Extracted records
[Start of section]
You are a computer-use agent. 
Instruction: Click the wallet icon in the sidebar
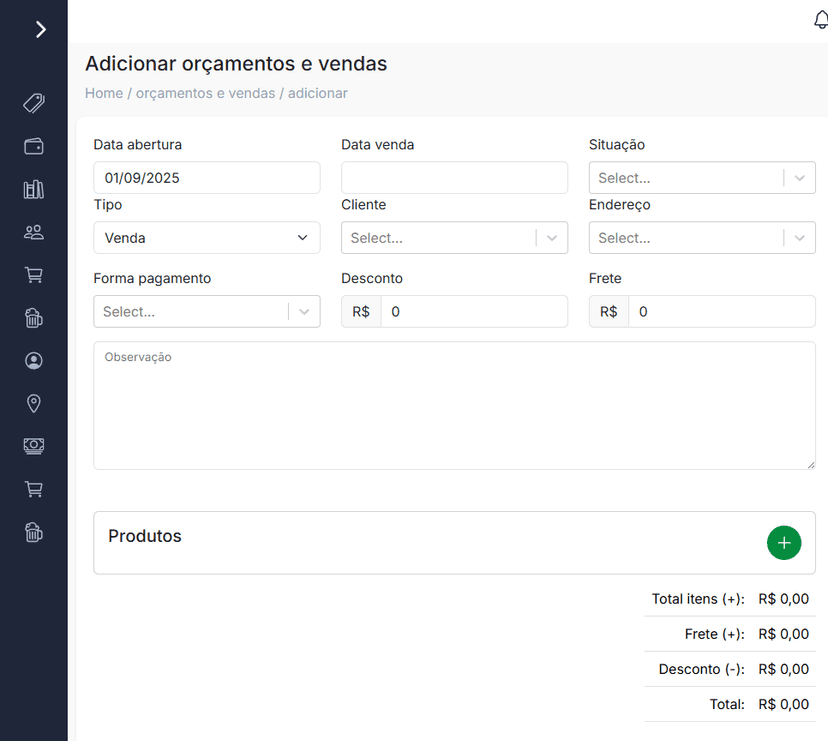tap(34, 147)
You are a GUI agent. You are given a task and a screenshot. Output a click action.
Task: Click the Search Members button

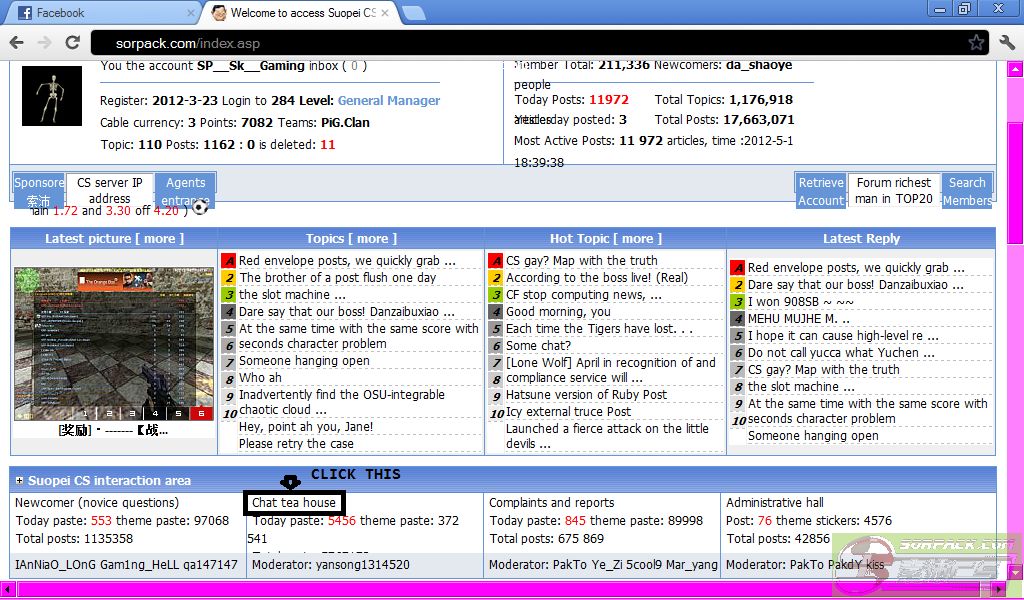(x=967, y=191)
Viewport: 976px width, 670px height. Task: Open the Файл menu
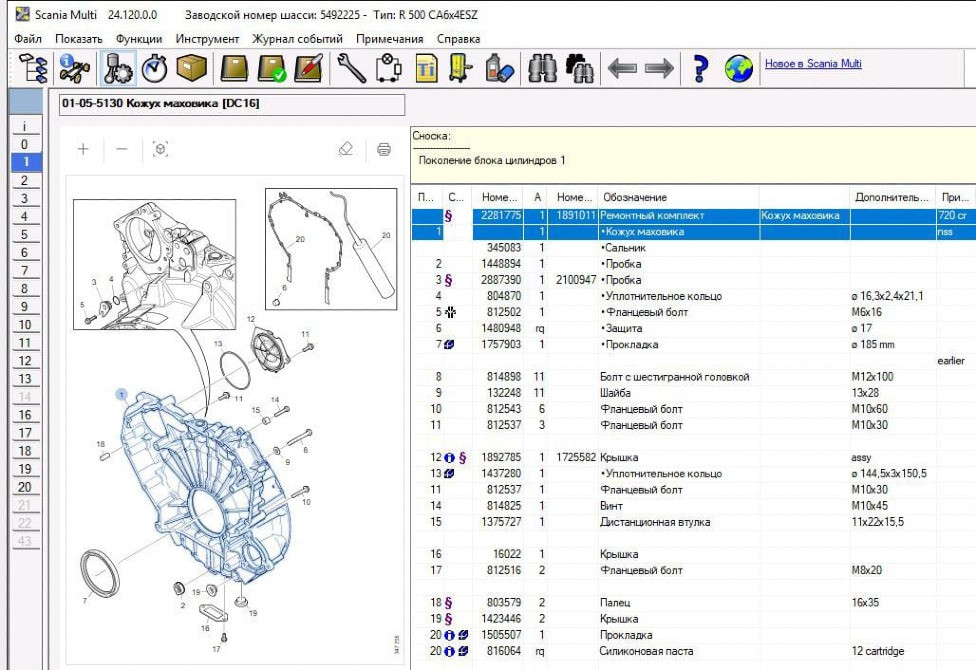(x=28, y=39)
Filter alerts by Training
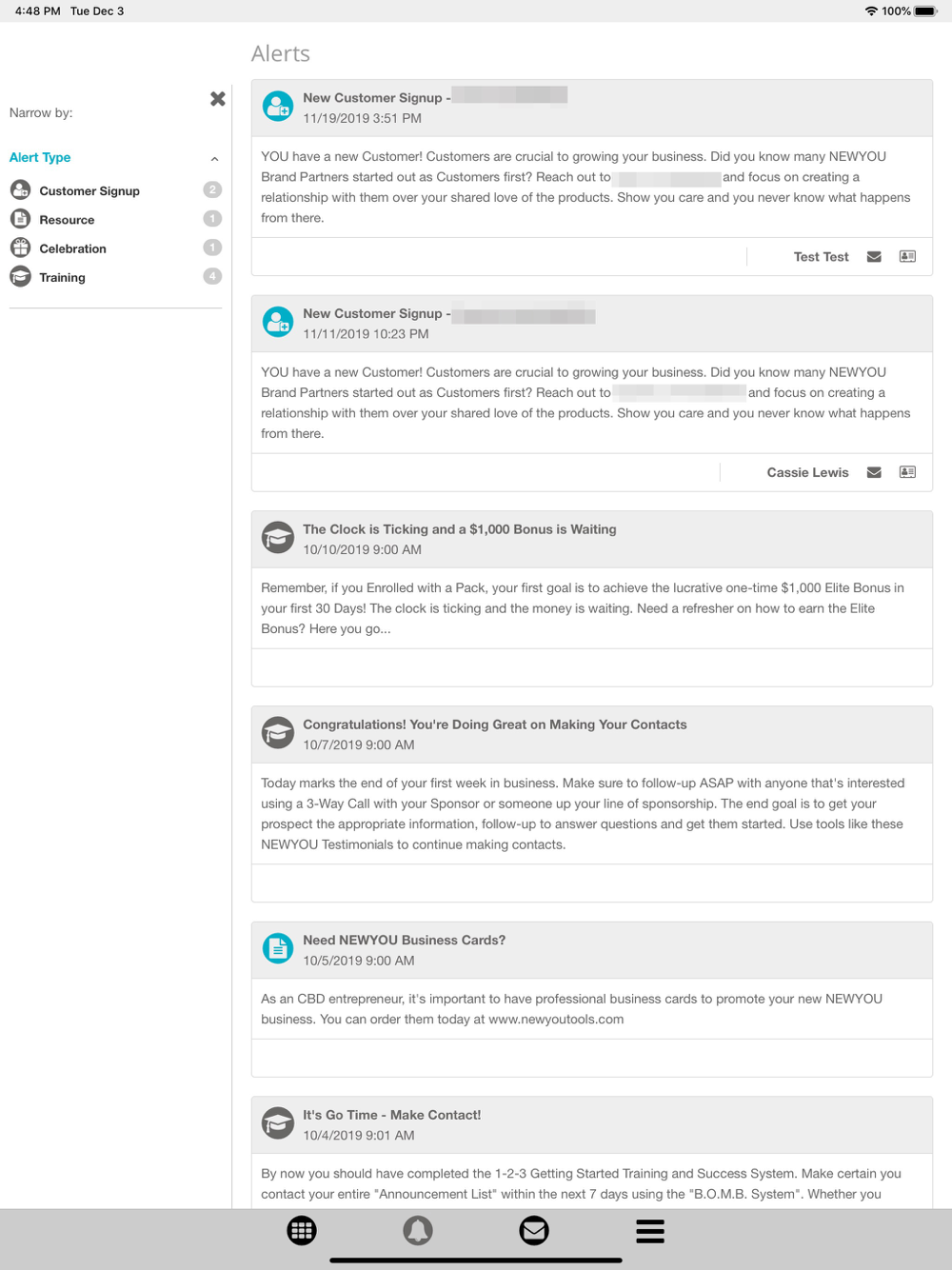 pyautogui.click(x=62, y=277)
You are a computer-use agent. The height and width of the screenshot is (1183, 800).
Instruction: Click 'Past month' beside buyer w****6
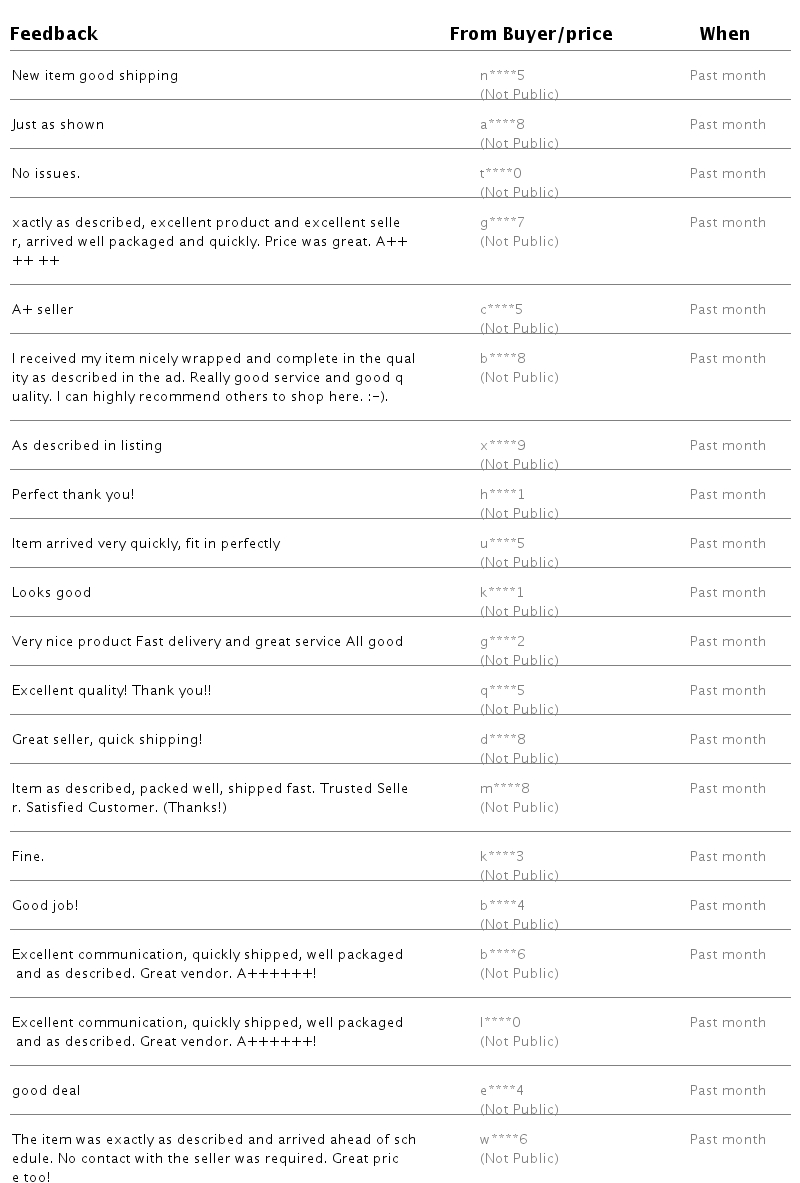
[End of section]
• What is needed
Tell me how many lines of the records include the word "agent", and say nothing else.

• Exercise response
3